Last month, the International Olympic Committee (IOC) endorsed the idea of sharing future Olympic events between cities and countries through its Agenda 2020 reform process.
The ongoing winter edition of the EYOF is the first-ever Olympic event to be co-hosted by two nations.
Hickey admits it has been a great experiment but doubts the level of harmony between the National Olympic Committees (NOCs) of Austria and Liechtenstein will be replicated between some of the world's larger bordering nations when it comes to bidding for the IOC's flagship event.
"It was much easier to do it on an event of this size," said Hickey at a press conference here in Schruns.
"But I think that for bigger Games, it will take a lot of practice because there is a unique relationship between Liechtenstein and Austria - the areas are so close together, and the cooperation was so good.

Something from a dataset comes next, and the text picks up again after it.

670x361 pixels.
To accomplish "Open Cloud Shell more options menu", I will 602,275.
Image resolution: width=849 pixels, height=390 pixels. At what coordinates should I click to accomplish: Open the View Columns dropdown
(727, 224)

"We never had a doubt about the NOCs, because the two NOCs have been cooperating for many, many years."
He added: "When it comes to two very big countries, like France and Italy for example, it might be a different story.
"But look, it had to start, it did start, it was a great success here and I hope that this will give President [Thomas] Bach of the IOC the enthusiasm to push further his Agenda 2020 programme."
During the press conference, Hickey was also asked about the fact that the European Union's (EU) lack of funding for the EYOF.
The 69-year-old responded by saying it's "a shame" and vowed that the EOC will push hard to ensure that all future editions of the event will be funded whenever they take place in an EU country.
Hickey is encouraged by the EU's new Erasmus+ programme, which provides funding for youth activities among other things, but questioned the sporting decisions coming out of its main base of operations in Brussels.
"They don't realise that the only message that the citizens of the European Union countries respect is sport, and sport is a great unifier in every aspect of political life," he said.
"Some of those people operating out of Brussels are quite extraordinary to say the least and we [the EOC] have an office in Brussels as well as our head offices in Rome.
"We're engaged full-time in trying to prevent them bringing out crazy legislation that has an impact on sport throughout the 28 European Union countries because it's not only the 28 countries that are affected; the rest of the countries in Europe are impacted in some way or another by the legislation out of Brussels."
Summing up the significance of the EYOF, Raffaele Pagnozzi, EOC secretary general, predicted they will have a lasting legacy on the Olympic Movement.
"These Games will not only remain in our memory but we shall in the future consider very, very attentively what happened at the EYOF - above all for the two countries in the same Organising Committee," said the Italian.
"I think this experience could help not only the EYOF, but also some other international sport events to have a new approach to organisation."